> [Stored data entries]
== Segment start ==

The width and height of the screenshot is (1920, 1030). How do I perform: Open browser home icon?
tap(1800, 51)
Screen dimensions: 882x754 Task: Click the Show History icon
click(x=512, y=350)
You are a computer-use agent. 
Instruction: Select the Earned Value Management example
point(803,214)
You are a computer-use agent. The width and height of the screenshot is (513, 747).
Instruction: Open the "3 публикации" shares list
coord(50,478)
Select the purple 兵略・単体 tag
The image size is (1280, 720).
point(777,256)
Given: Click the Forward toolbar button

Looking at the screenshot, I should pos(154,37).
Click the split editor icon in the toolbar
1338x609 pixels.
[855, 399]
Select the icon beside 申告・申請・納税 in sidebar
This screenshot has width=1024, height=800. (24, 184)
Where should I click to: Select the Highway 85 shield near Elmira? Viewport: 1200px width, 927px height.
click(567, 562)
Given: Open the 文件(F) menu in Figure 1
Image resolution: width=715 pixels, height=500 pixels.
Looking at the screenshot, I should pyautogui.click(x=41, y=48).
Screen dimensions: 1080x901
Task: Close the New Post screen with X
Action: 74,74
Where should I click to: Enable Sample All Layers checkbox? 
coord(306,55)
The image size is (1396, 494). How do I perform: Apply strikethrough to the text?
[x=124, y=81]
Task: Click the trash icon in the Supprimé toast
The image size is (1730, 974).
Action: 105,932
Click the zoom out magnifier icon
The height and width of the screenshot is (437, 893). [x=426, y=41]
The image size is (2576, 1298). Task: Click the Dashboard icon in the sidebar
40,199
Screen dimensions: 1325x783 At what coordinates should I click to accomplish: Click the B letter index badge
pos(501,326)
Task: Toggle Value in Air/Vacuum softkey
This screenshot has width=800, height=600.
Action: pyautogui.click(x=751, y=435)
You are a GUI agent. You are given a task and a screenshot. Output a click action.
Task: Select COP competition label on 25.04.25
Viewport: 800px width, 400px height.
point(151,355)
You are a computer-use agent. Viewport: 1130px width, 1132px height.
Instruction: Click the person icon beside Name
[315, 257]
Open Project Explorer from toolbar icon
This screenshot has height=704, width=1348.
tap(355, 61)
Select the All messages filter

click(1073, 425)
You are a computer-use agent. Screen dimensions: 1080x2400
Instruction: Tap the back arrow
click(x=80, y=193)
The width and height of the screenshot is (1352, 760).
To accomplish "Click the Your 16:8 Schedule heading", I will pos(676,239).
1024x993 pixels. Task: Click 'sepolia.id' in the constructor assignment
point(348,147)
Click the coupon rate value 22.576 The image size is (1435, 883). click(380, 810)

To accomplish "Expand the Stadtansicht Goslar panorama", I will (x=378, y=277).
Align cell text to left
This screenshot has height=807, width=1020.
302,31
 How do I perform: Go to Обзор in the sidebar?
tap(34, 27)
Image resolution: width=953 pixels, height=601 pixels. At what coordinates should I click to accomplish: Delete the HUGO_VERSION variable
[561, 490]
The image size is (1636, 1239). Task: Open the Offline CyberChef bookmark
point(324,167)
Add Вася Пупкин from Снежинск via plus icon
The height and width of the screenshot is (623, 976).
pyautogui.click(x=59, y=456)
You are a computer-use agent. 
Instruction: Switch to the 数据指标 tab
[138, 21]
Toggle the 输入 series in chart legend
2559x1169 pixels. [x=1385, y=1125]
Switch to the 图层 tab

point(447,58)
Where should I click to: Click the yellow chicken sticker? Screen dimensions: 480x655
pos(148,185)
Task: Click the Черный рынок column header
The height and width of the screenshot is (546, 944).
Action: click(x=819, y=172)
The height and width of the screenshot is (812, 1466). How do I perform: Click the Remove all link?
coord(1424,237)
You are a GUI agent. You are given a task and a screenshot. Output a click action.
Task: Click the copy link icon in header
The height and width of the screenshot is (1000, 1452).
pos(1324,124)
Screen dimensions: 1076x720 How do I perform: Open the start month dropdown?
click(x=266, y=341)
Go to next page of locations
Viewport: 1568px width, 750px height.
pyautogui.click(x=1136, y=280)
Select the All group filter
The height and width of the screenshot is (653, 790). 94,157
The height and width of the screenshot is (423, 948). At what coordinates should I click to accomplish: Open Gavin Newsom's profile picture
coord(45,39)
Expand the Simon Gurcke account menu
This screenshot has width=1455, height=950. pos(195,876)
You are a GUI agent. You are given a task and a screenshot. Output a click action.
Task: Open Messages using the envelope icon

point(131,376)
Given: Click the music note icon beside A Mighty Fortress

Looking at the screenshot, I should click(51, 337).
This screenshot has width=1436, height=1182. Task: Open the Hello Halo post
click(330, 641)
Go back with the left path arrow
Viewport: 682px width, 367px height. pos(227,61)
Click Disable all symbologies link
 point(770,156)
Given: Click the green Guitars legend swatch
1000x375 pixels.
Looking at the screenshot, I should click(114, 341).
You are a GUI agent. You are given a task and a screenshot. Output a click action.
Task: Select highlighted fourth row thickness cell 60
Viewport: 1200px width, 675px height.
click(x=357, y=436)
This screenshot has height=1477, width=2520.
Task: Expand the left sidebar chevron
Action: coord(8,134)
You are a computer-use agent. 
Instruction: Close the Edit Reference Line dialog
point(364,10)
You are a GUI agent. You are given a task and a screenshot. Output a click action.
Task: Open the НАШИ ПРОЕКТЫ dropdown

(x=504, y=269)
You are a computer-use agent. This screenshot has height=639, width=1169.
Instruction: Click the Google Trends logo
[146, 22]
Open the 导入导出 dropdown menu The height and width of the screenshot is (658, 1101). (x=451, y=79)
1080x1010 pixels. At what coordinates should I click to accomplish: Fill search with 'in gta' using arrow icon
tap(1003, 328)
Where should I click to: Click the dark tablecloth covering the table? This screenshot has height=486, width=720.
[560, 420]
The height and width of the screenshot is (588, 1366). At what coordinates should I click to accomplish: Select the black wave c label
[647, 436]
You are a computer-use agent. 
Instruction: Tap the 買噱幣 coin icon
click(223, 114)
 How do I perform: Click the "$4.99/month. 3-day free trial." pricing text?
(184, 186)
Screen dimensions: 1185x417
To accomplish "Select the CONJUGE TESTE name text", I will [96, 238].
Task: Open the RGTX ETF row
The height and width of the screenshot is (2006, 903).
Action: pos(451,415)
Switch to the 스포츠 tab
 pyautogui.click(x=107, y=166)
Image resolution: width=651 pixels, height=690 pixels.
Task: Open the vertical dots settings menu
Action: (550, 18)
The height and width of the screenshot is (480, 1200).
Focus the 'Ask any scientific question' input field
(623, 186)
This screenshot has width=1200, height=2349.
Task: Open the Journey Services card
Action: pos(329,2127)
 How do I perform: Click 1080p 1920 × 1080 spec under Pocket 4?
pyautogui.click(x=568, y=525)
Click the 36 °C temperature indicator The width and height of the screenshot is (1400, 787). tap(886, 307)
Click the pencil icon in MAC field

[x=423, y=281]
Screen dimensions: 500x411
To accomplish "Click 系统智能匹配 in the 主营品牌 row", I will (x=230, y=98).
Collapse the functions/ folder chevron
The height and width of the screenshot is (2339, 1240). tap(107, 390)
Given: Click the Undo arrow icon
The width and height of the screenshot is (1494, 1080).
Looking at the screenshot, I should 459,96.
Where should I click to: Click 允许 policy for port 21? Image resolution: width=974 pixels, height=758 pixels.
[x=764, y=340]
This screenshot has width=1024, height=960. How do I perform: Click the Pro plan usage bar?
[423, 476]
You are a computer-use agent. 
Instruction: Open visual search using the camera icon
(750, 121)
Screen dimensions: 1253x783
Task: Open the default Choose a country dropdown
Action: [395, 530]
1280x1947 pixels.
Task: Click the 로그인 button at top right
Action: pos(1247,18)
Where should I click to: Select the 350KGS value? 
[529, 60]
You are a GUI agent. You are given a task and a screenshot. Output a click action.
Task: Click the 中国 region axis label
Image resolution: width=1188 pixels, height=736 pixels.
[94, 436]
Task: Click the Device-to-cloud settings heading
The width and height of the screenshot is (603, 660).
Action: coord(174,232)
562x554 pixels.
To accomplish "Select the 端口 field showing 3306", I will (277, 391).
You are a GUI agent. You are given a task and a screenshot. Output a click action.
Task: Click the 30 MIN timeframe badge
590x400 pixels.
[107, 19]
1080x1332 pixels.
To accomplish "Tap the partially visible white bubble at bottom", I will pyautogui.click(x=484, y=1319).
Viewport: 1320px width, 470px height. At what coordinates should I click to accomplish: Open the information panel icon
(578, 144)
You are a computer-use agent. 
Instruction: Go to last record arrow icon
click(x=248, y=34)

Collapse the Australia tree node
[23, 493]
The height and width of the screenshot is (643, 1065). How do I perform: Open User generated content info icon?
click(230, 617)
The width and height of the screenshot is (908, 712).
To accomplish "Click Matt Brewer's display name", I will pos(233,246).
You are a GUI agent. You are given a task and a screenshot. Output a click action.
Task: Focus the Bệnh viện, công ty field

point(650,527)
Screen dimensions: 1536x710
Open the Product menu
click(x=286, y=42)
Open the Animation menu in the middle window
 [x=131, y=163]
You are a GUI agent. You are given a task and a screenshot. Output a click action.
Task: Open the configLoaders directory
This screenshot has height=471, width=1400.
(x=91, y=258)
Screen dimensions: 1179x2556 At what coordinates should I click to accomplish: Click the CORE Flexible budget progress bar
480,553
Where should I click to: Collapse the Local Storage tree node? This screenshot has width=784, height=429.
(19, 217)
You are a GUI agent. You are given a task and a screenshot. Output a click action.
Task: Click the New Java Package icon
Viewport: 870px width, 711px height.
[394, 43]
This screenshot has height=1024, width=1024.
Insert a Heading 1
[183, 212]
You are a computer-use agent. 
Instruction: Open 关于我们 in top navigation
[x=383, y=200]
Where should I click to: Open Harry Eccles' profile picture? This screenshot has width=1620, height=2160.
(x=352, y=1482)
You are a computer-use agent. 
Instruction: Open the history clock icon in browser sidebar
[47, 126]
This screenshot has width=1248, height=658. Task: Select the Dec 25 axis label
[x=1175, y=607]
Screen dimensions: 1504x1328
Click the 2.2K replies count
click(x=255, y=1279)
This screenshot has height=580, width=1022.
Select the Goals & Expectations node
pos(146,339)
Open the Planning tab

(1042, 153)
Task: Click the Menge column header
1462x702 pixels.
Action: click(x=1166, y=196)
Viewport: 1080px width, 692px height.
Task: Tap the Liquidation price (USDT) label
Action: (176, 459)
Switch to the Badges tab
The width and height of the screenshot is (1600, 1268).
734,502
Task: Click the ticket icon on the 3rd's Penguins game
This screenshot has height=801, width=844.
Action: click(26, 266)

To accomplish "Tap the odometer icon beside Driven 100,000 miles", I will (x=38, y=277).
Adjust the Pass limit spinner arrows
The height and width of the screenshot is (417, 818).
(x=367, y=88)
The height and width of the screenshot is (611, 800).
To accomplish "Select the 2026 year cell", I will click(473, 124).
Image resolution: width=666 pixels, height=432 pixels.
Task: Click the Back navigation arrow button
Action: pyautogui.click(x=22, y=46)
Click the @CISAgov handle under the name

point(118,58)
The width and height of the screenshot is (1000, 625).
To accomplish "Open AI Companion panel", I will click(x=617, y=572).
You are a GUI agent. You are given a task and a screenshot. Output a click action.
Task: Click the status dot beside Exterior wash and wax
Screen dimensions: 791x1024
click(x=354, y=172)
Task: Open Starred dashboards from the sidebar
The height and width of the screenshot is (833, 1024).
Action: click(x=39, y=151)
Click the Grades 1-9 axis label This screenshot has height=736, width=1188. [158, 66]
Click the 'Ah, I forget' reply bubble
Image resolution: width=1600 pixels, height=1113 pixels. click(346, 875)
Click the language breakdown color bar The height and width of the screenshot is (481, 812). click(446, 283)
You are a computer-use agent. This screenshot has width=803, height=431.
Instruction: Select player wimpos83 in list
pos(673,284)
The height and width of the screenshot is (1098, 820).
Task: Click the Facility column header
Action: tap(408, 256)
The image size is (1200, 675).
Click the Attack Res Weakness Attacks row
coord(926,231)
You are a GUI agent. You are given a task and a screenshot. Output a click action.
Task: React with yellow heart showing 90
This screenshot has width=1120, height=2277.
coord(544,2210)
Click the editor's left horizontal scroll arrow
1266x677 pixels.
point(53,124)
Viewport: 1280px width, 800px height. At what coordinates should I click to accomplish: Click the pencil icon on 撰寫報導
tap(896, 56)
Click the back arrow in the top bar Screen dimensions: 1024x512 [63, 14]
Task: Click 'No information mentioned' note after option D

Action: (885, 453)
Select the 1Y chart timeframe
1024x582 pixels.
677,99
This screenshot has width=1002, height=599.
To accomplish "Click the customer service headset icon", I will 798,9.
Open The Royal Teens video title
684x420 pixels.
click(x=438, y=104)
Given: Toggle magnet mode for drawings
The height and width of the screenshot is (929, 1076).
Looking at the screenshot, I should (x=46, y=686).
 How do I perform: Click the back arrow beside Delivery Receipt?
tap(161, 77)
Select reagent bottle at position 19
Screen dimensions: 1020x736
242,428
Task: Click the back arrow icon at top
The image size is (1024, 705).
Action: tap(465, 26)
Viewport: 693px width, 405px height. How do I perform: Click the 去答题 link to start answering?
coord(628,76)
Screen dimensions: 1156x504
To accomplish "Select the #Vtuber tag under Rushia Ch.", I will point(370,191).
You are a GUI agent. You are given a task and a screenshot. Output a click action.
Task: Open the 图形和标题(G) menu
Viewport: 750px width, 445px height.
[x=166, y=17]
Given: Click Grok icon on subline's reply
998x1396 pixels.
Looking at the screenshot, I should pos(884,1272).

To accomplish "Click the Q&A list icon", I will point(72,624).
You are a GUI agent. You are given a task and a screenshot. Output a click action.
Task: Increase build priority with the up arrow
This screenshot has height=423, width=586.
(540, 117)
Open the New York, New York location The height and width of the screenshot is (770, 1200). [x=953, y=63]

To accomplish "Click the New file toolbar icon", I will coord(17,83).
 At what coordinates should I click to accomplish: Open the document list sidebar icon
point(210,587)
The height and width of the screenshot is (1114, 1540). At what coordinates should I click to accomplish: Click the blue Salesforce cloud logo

== Segment end ==

> [Required action]
Please restate, word for word, the lines of the entries that run from the first line through the one holding "You are a computer-use agent. Viewport: 1130px", and add nothing.

> [Response to this exercise]
The width and height of the screenshot is (1920, 1030). How do I perform: Open browser home icon?
tap(1800, 51)
Screen dimensions: 882x754 Task: Click the Show History icon
click(x=512, y=350)
You are a computer-use agent. 
Instruction: Select the Earned Value Management example
point(803,214)
You are a computer-use agent. The width and height of the screenshot is (513, 747).
Instruction: Open the "3 публикации" shares list
coord(50,478)
Select the purple 兵略・単体 tag
The image size is (1280, 720).
point(777,256)
Given: Click the Forward toolbar button

Looking at the screenshot, I should pos(154,37).
Click the split editor icon in the toolbar
1338x609 pixels.
[855, 399]
Select the icon beside 申告・申請・納税 in sidebar
This screenshot has width=1024, height=800. (24, 184)
Where should I click to: Select the Highway 85 shield near Elmira? Viewport: 1200px width, 927px height.
click(567, 562)
Given: Open the 文件(F) menu in Figure 1
Image resolution: width=715 pixels, height=500 pixels.
Looking at the screenshot, I should pyautogui.click(x=41, y=48).
Screen dimensions: 1080x901
Task: Close the New Post screen with X
Action: 74,74
Where should I click to: Enable Sample All Layers checkbox? 
coord(306,55)
The image size is (1396, 494). How do I perform: Apply strikethrough to the text?
[x=124, y=81]
Task: Click the trash icon in the Supprimé toast
The image size is (1730, 974).
Action: 105,932
Click the zoom out magnifier icon
The height and width of the screenshot is (437, 893). [x=426, y=41]
The image size is (2576, 1298). Task: Click the Dashboard icon in the sidebar
40,199
Screen dimensions: 1325x783 At what coordinates should I click to accomplish: Click the B letter index badge
pos(501,326)
Task: Toggle Value in Air/Vacuum softkey
This screenshot has width=800, height=600.
Action: pyautogui.click(x=751, y=435)
You are a GUI agent. You are given a task and a screenshot. Output a click action.
Task: Select COP competition label on 25.04.25
Viewport: 800px width, 400px height.
point(151,355)
You are a computer-use agent. Viewport: 1130px width, 1132px height.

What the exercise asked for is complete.